The task calls for the lines below from the line with "Clear the search query" to the line with "Instruction: Click the", both ends included, copied exactly, without any pictures.

■ DATA FOR THIS EXERCISE
"""
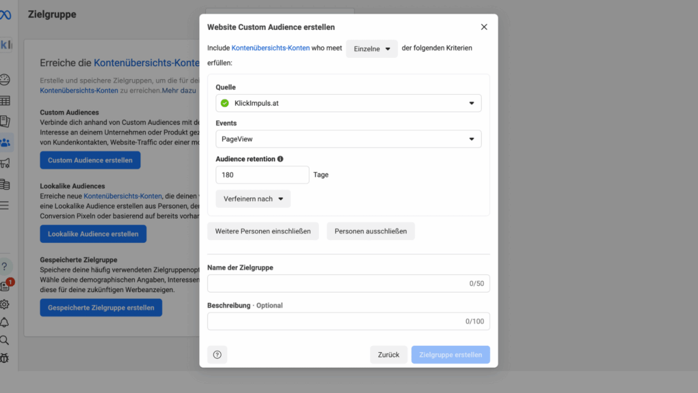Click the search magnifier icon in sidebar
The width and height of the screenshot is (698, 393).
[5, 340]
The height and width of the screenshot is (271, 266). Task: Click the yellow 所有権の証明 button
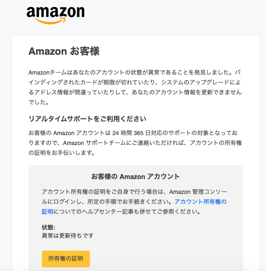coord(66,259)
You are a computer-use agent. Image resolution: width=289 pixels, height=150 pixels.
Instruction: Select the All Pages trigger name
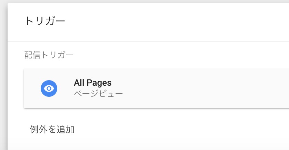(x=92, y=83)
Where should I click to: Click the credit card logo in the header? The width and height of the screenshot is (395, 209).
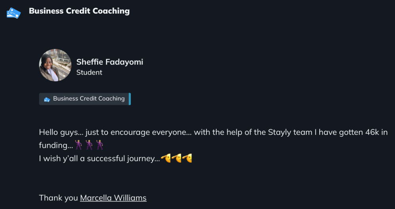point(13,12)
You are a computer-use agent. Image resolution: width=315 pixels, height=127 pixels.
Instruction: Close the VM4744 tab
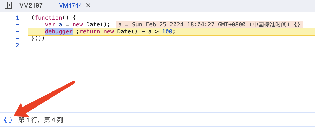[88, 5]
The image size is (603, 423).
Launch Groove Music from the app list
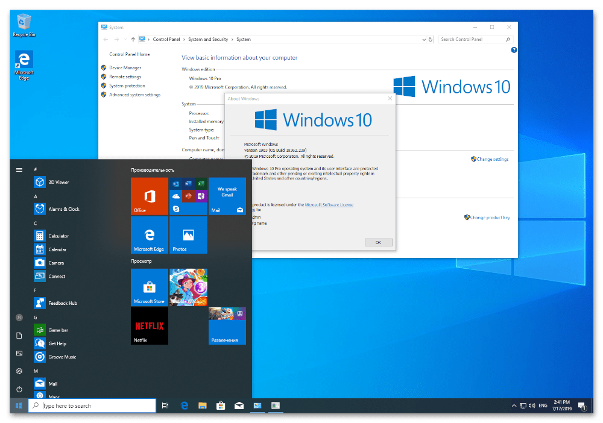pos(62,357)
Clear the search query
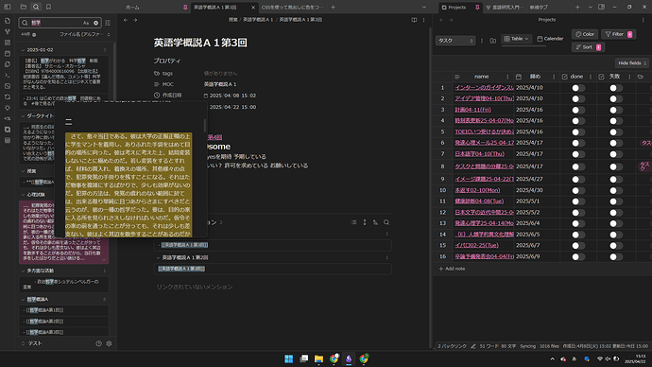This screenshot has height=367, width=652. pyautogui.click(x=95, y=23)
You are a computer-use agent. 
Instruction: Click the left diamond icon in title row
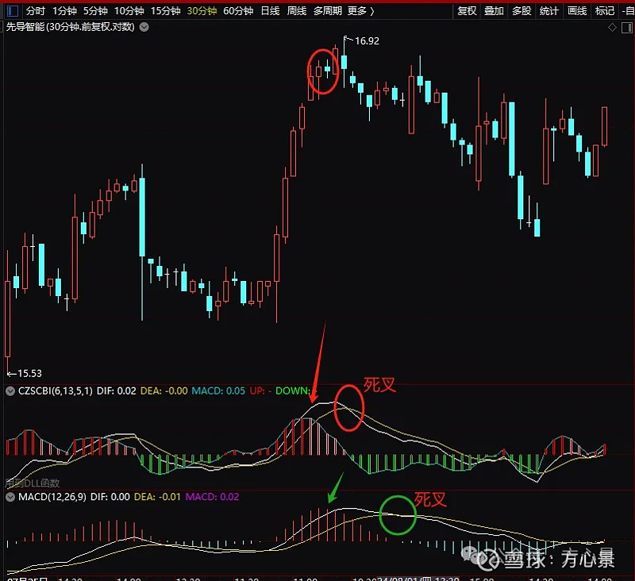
"""
"""
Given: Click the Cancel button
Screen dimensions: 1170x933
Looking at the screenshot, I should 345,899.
"""
■ ANSWER TO THIS PROBLEM
Clear the search query
This screenshot has height=367, width=652. pyautogui.click(x=95, y=23)
You are a computer-use agent. 
Instruction: Click the left diamond icon in title row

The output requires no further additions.